My suitcases are filling up, goodbyes are being said. It's real now.
It's a weird reality at this point. I have been longing to go to Beautiful Gate since I was 12, and I have been preparing for this for such a long time. And yet, as much as I feel ready, I don't really know what I am ready for. There is no telling of what will meet me in Lesotho. I'm sure my heart will be broken and I will grow and be stretched in ways unimaginable, but there isn't much that is concrete. All that I know about my life and my future right now is that I am going. Beyond that, I have no clue. In part, that is really really exciting. But it also comes with it's uncertainties. I cannot wait to see the Lord's story unfold in my life, but at the same time I wish I could see a little further down the road. I trust that His will is perfect and beautiful, but my humanness wants to plan and have a safety net. I suppose I will have to learn to surrender that one...
Thank you to everyone who has supported me, whether in word, prayer, or financial contribution. I am blessed to say that my trip is fully funded! I knew God was generous and faithful and trustworthy, but I am truly blown away by how He has used people from so many circles of my life to get me to this point. I am humbled and comforted to know that this is not my trip, but this is something that God planned long ago and has always had in the palm of His hand.

Screen-element location data
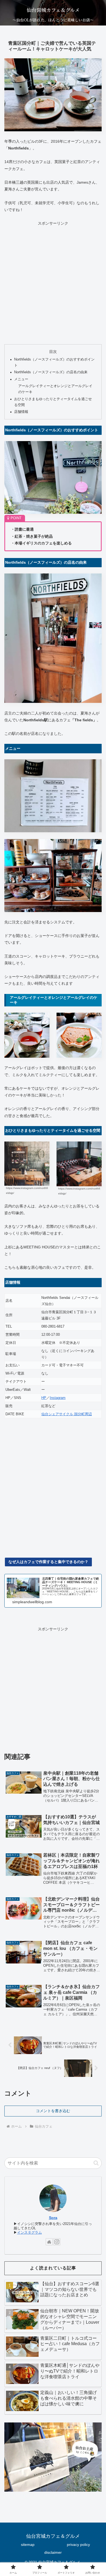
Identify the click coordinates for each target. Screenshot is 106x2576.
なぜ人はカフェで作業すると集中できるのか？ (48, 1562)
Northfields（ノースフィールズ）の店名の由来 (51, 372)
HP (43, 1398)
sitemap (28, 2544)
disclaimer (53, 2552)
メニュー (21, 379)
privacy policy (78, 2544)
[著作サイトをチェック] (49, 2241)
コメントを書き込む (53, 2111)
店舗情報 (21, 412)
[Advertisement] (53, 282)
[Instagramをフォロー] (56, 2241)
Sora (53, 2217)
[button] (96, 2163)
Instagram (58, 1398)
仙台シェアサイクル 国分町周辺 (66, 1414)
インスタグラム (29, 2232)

> YOUR OBJECTIVE:
In the farewell post, at what age did the writer start longing to go to Beautiful Gate?

> FULL SOLUTION:
At age 12.